--- EXERCISE DETAILS ---
Would you print, word for word, only the lines running from the line with "Instruction: Click the" to the last line of the entries, without the pictures?

--- Source records ---
[Start of section]

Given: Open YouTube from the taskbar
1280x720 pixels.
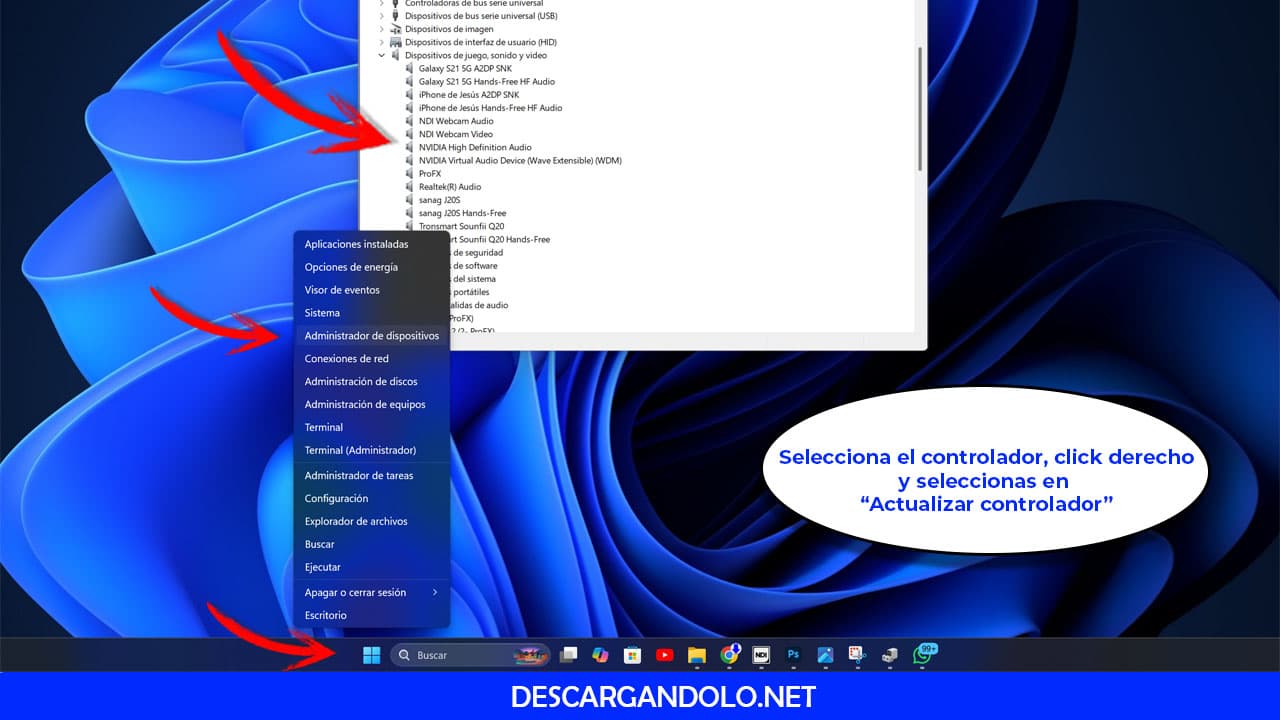Looking at the screenshot, I should pyautogui.click(x=664, y=655).
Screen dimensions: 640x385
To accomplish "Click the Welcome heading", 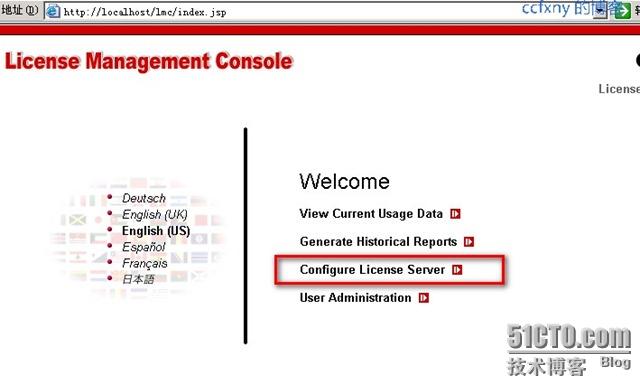I will coord(344,181).
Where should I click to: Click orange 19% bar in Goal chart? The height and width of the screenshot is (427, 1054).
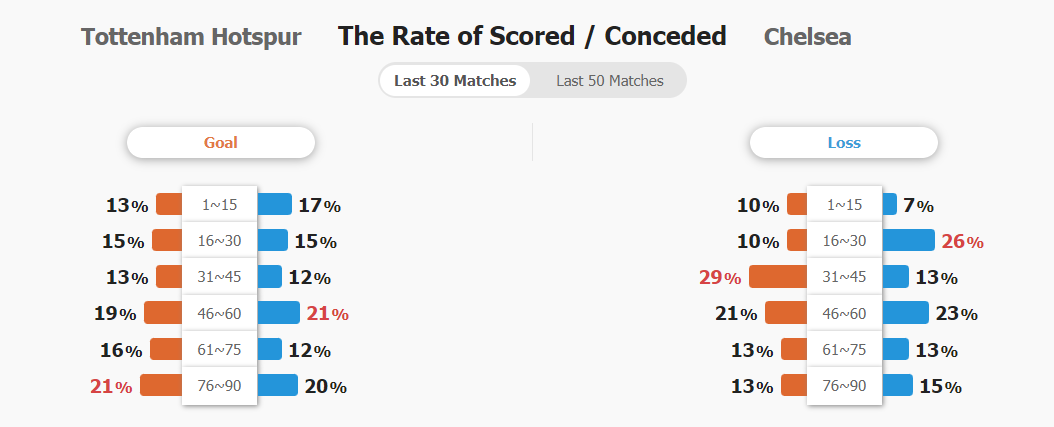click(x=163, y=313)
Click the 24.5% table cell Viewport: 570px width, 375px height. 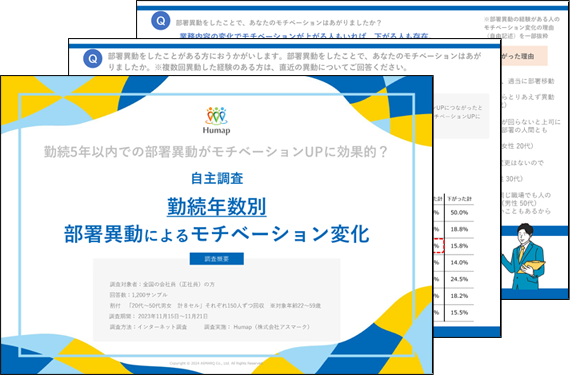click(x=459, y=279)
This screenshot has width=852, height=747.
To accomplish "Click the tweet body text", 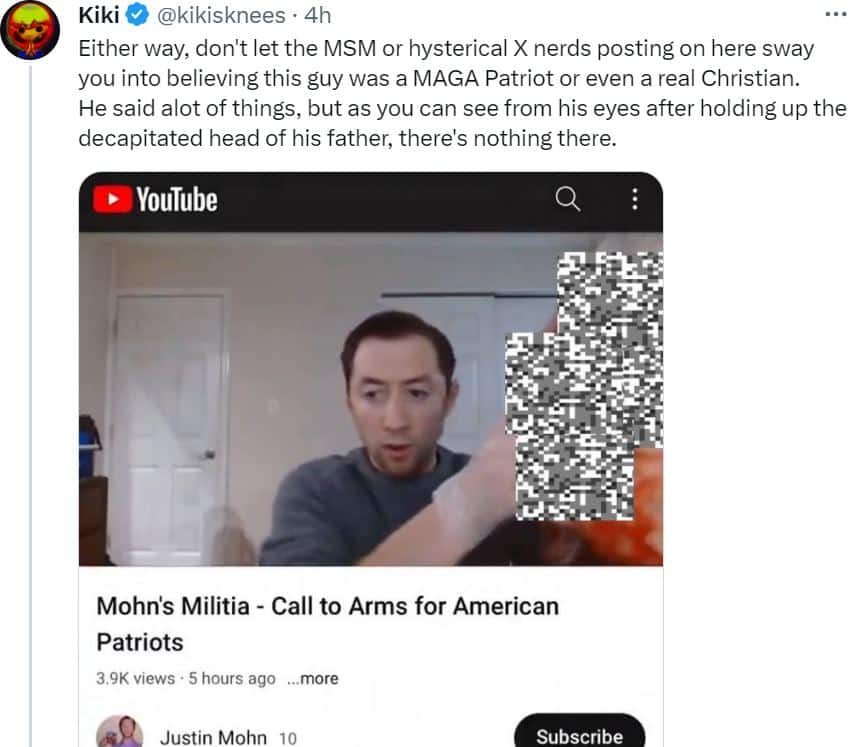I will [462, 93].
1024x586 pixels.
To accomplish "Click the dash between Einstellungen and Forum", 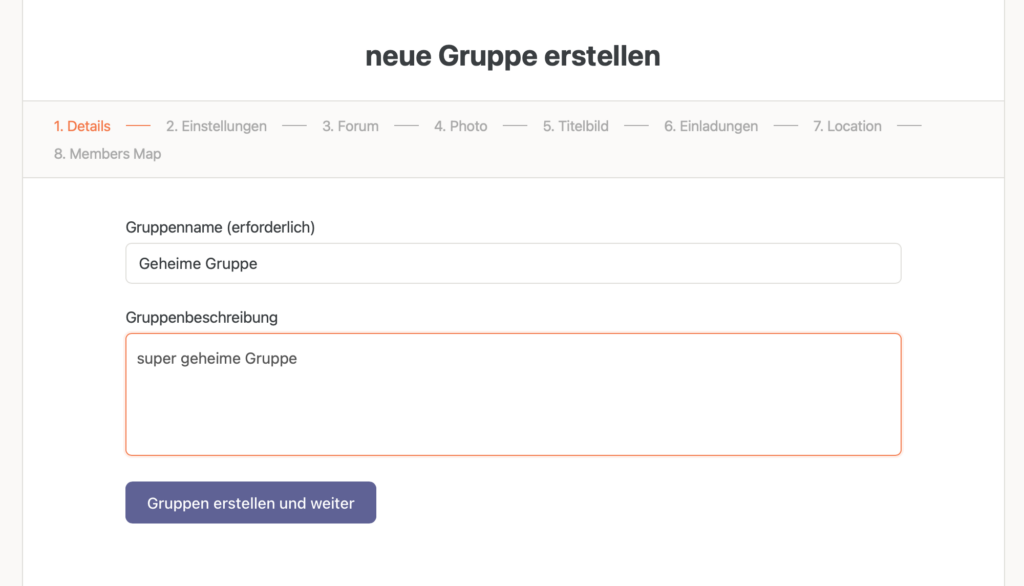I will click(294, 126).
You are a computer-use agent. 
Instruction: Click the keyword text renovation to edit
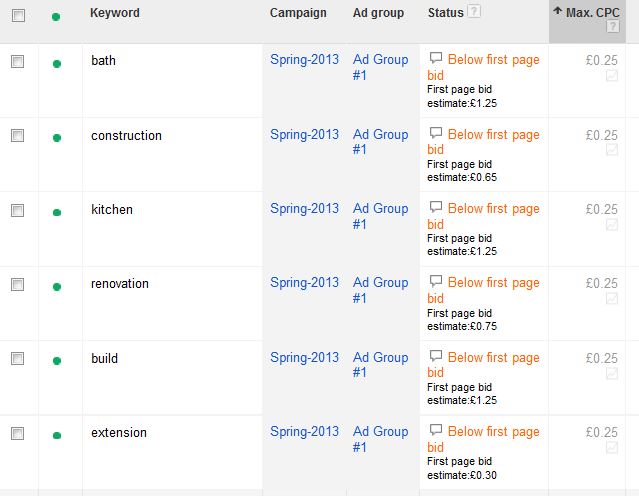coord(120,283)
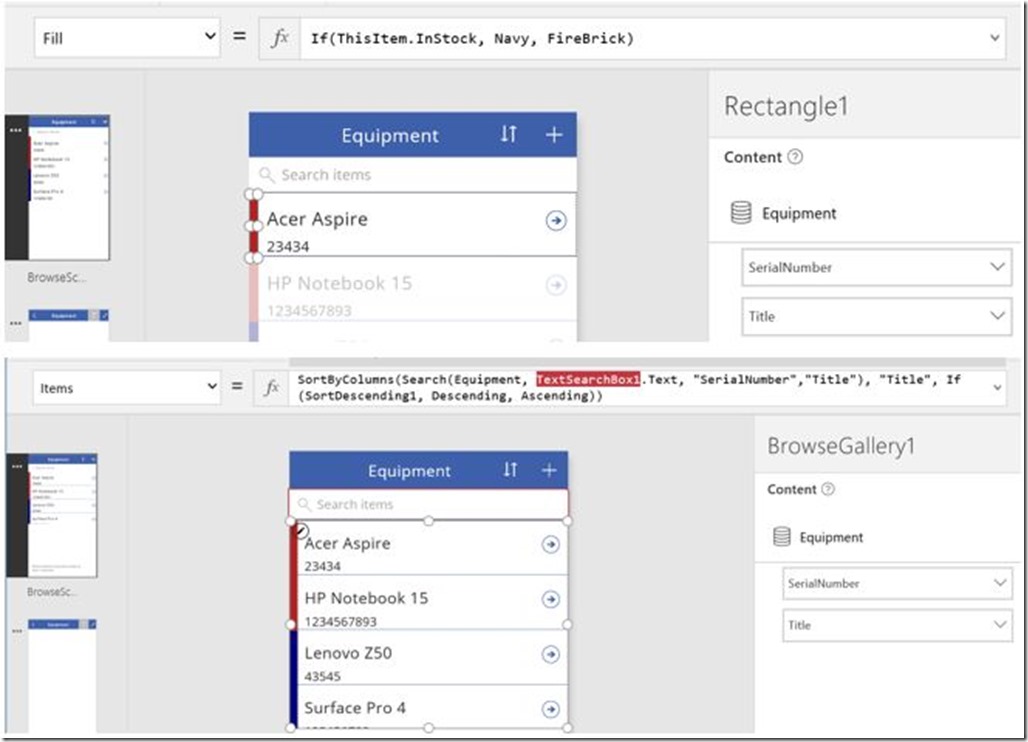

[End of section]

--- ANSWER TO THIS EXERCISE ---
Instruction: Click the keyword text renovation to edit
coord(120,283)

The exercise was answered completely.